Car pour demeurer positif, et dans un souci de transparence et de simplification, rien n’interdit d’envisager :

. que soit maintenu le principe de la séparation du chiffre et du droit, en fonction des diplômes, formation et compétences respectives de chaque profession, avec cependant mise en place d’une interprofessionnalité technique : le traitement juridique d’un dossier débouchant souvent sur des questions financières, fiscales et comptables.

Cela aurait l’avantage de l’enrichissement des deux professions, sans que l’une soit assujettie à l’autre, par une interprofessionnalité capitalistique qui placerait l’Avocat de base, du fait d’une insuffisance de moyens financiers, sous le boisseau de la profession du chiffre.

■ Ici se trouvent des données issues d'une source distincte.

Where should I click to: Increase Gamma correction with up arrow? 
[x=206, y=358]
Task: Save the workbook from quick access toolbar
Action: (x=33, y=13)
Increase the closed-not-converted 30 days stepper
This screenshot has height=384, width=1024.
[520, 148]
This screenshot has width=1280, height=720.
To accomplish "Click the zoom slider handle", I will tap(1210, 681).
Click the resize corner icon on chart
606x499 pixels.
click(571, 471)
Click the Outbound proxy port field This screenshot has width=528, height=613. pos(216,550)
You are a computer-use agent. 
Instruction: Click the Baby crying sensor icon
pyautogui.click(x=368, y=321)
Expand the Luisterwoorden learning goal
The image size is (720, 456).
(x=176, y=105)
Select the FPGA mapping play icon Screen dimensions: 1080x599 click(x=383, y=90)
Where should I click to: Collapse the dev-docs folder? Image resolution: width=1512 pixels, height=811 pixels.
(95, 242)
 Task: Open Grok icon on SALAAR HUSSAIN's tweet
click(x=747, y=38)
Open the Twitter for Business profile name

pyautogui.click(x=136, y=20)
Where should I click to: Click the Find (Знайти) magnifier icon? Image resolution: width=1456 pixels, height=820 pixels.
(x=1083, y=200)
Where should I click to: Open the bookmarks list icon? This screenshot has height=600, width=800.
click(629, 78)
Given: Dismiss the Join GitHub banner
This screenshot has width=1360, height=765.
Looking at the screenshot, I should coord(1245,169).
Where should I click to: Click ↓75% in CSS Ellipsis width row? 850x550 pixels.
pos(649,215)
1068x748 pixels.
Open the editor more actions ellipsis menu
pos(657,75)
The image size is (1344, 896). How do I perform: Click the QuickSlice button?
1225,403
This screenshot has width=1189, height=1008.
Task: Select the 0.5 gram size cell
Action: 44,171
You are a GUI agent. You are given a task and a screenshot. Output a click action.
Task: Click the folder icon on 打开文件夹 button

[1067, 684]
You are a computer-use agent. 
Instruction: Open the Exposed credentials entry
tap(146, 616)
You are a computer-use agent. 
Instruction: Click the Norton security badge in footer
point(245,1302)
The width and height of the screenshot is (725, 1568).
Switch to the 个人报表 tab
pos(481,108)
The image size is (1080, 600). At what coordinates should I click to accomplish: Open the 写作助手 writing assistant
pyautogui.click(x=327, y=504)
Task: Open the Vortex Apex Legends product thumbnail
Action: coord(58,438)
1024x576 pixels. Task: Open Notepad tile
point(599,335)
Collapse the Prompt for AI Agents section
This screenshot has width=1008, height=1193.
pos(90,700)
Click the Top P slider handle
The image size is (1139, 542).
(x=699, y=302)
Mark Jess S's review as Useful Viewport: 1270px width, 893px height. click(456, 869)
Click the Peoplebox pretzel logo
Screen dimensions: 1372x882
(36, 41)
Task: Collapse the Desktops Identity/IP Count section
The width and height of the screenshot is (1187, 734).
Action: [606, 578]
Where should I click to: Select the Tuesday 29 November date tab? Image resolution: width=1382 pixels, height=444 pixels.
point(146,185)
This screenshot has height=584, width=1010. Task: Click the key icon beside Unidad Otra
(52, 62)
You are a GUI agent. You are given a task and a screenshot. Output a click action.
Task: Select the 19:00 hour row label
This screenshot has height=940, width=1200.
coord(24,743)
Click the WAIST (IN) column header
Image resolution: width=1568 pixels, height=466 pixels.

Encore une fois, la Profession doit faire entendre sa voix, tant au niveau des Instances politiques, en particulier en l’espèce des sénateurs de nos régions appelés à examiner le projet de loi voté

par l’Assemblée Nationale  les 9 et 11 juin 2010, que professionnelles :

  • pour affirmer sa volonté de suppression de cet article 13quater dont le maintien ne peut qu’entraîner des confusions de genre entre Profession du chiffre et Profession du droit.
  • pour attirer l’attention de la représentation nationale sur le fait que toute décision qui affecte en profondeur, notre activité doit faire l’objet d’une concertation préalable, car le CNB, rappelons-le, n’est que le mandaté de l’ensemble de la Profession et ne détient pouvoir que de la Profession.